WHAT NEEDS TO BE DONE = Reproduce every line of the material below, but drop the pictures.

RECORDS FOR THE TASK =
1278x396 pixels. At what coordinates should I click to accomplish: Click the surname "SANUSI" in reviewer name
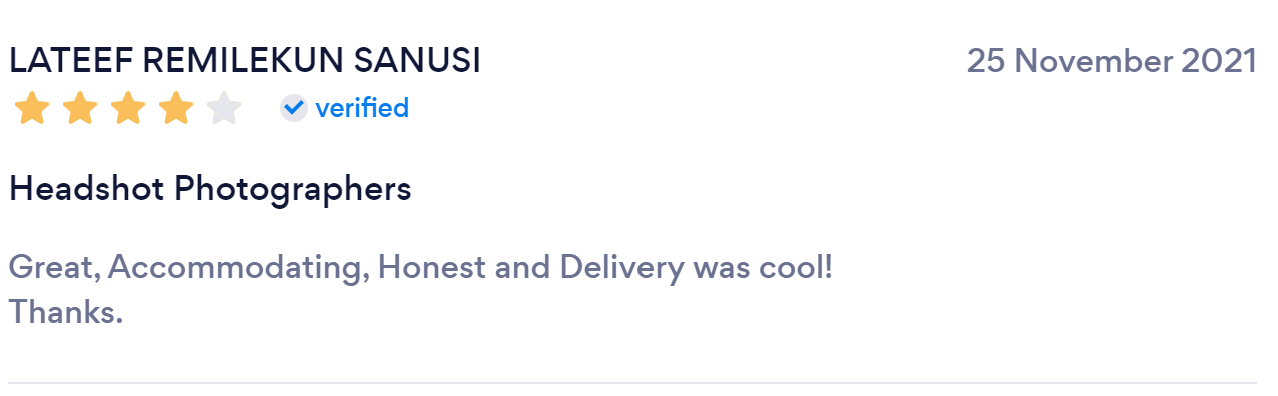click(419, 61)
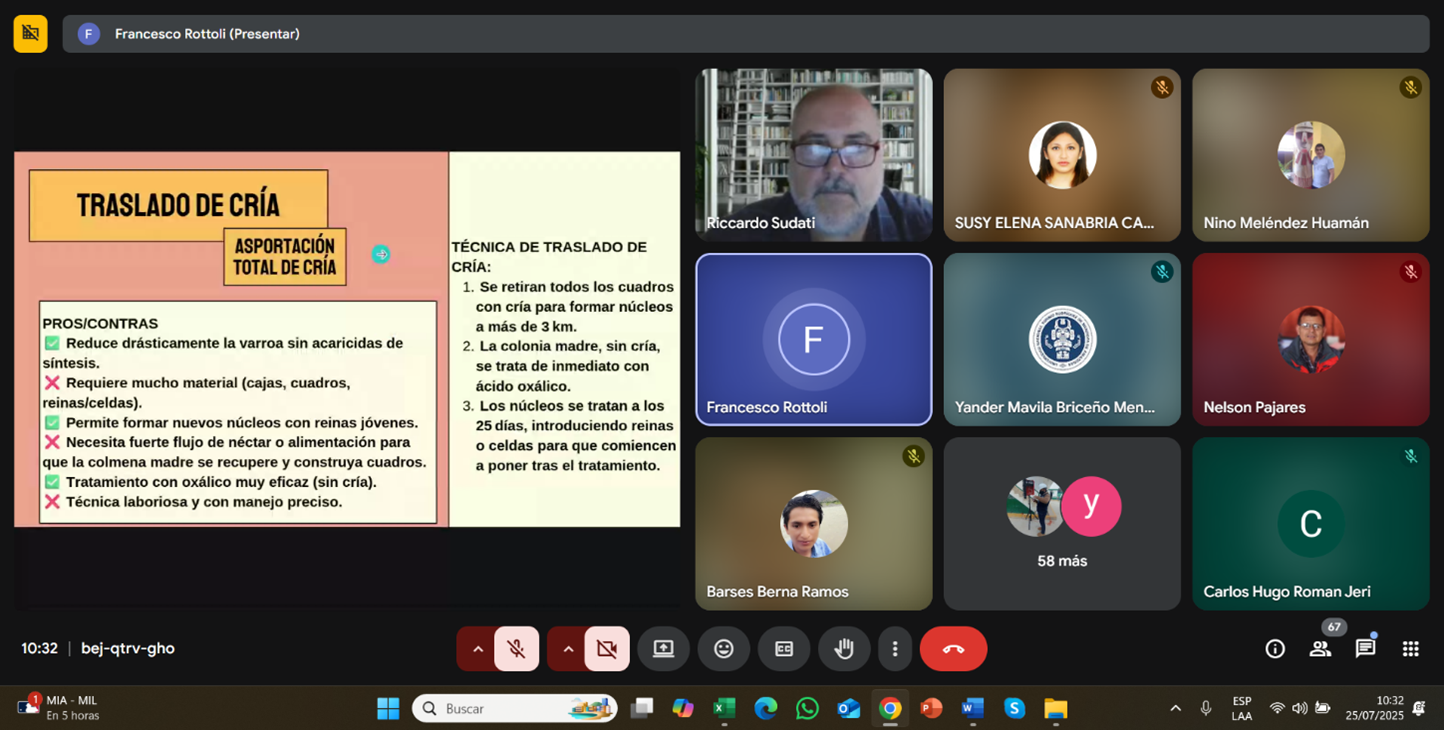Unmute the microphone toggle
Image resolution: width=1444 pixels, height=730 pixels.
[517, 649]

WRITTEN REPLY =
1278x396 pixels. At what coordinates should I click to accomplish: Click the surname "SANUSI" in reviewer name
click(419, 61)
Unmute the microphone toggle
Image resolution: width=1444 pixels, height=730 pixels.
[517, 649]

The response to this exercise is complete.